Find the non-zero values of $p_{x,y}$.
This is the ‘same’ example as in the lectures, but on the interval $[a,b]$ rather than $[-a,b]$.

Solution:

$f(x)$ is increasing on $[a,b]$, hence $0 = f(a) \leq f(x) \leq f(b) = 1$. If $x \in \{ a, b \}$ then $p_{x,y} = 1$ if and only if $x=y$ (since walk is absorbed); hence $\sum_y f(y)p_{x,y} = f(x)$. Otherwise, $p_{x,x-1} = p_{x,x+1} = 1/2$ and $p_{x,y} = 0$ for all $y \not\in \{x-1,x+1\}$; hence \[\sum_y f(y)p_{x,y} = \frac{x-1-a}{b-a}\frac12 + \frac{x+1-a}{b-a}\frac12 = \frac{x-a}{b-a} = f(x).\]

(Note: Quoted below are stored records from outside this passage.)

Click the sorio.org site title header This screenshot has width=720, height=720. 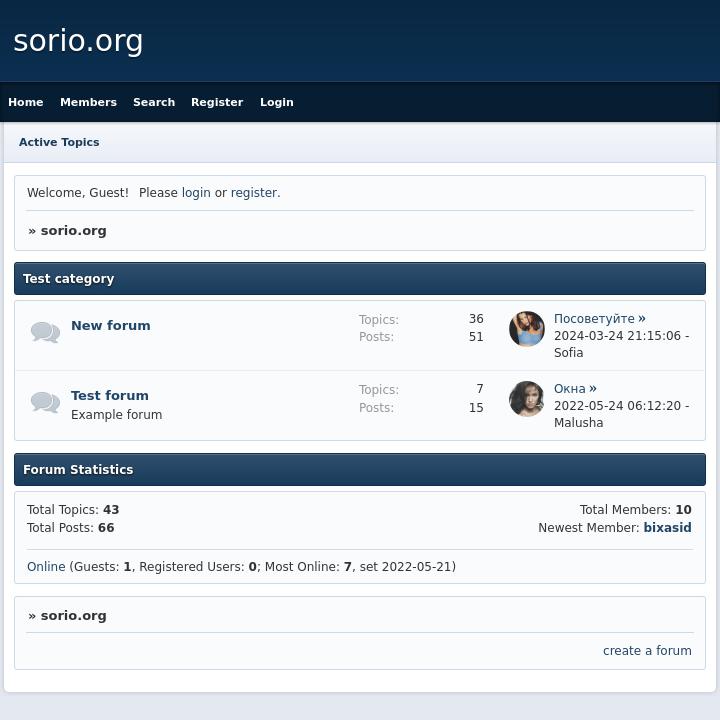(x=78, y=41)
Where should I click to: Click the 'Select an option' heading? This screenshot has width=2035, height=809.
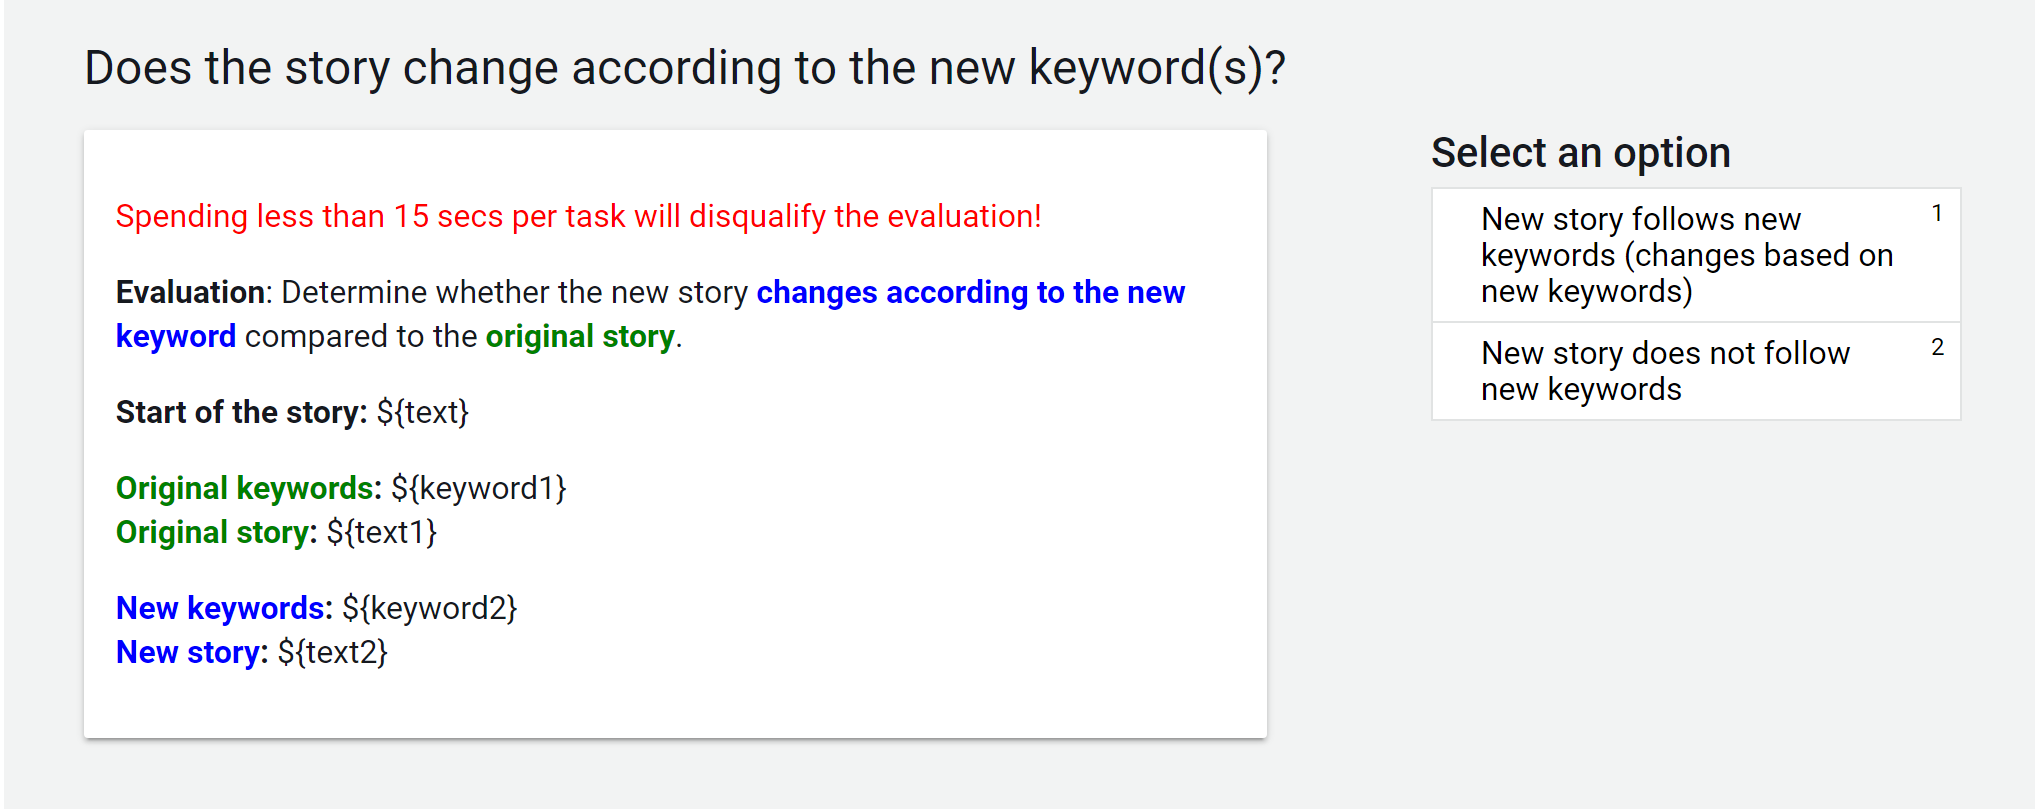[1580, 153]
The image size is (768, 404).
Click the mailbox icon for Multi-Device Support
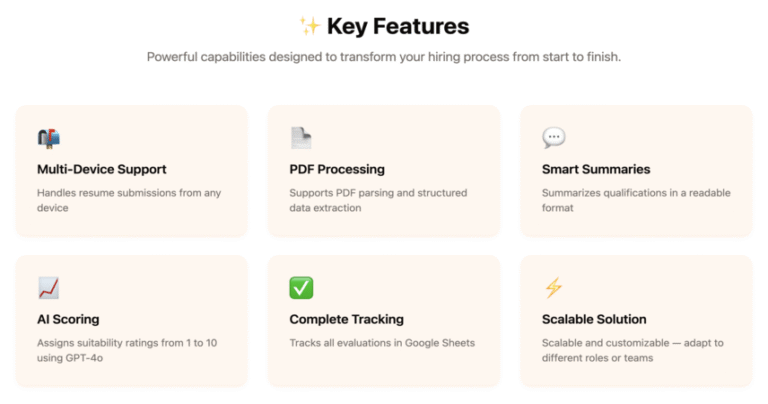(x=49, y=138)
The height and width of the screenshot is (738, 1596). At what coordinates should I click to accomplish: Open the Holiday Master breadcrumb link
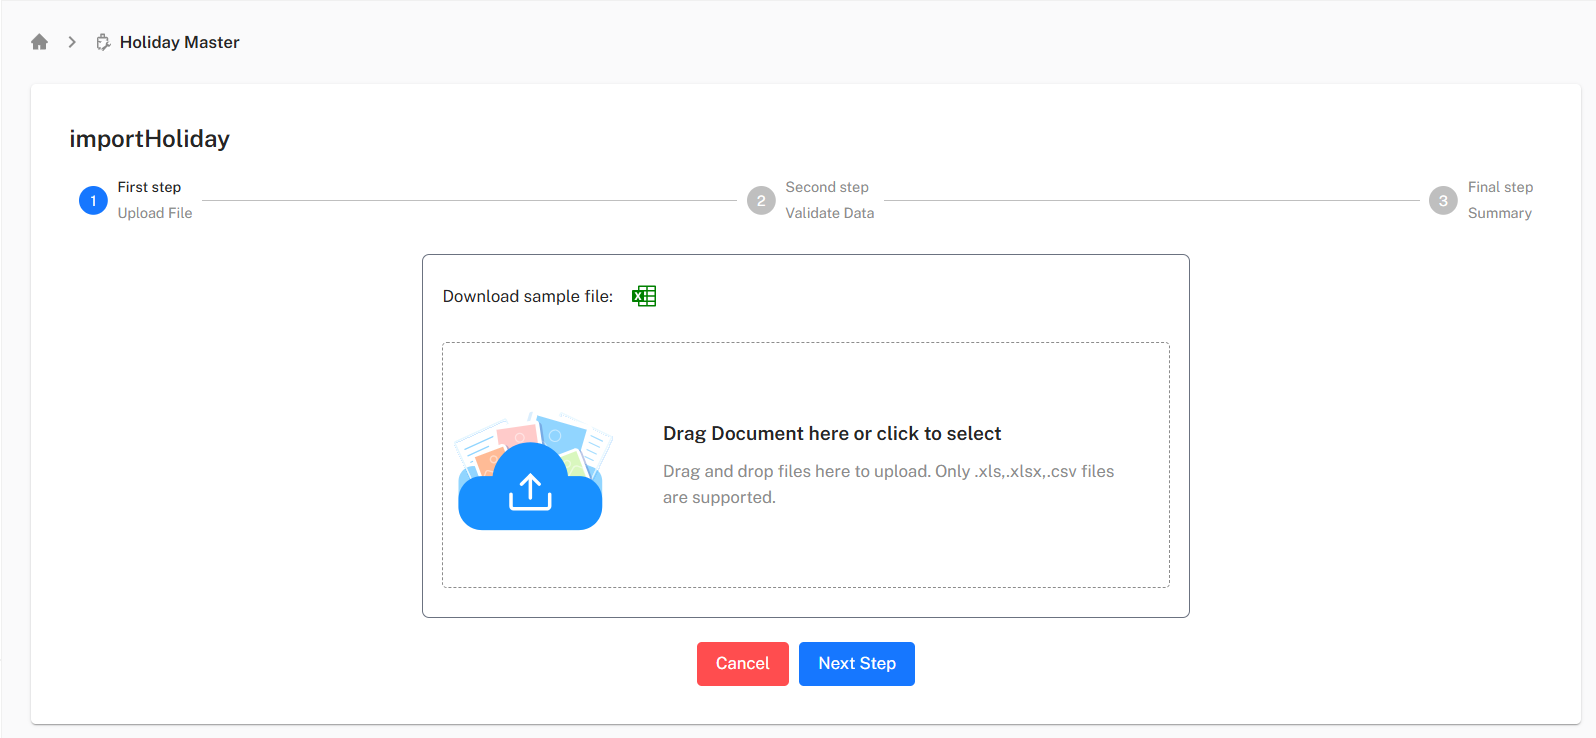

Since $f$ is bounded harmonic function, $f(X_n)$ is a bounded martingale. Hence by the martingale convergence theorem, $f(X_n)$ converges a.s. to a limit $Z$ and $\operatorname{\mathbb{E}}\left[Z | \mathcal{F}_0\right] = f(X_0)$. But $Z$ equals $f(b) = 1$ if $X$ hits $b$ before $a$ and equals $f(a) = 0$ otherwise; hence $\operatorname{\mathbb{E}}\left[Z | \mathcal{F}_0 \right] = \operatorname{\mathbb{P}}\left(X \text{ hits }b\text{ before }a|X_0\right)$. This can also be deduced from the optional stopping theorem, using the stopping time $T = \min \{n \geq 0: X_n \in \{a,b\}\}$ which is a.s. finite. On the time interval $[0,T]$ the martingale $f(X_n)$ is bounded, hence $\operatorname{\mathbb{E}}\left[f(X_T) |\mathcal{F}_0\right] = f(X_0)$.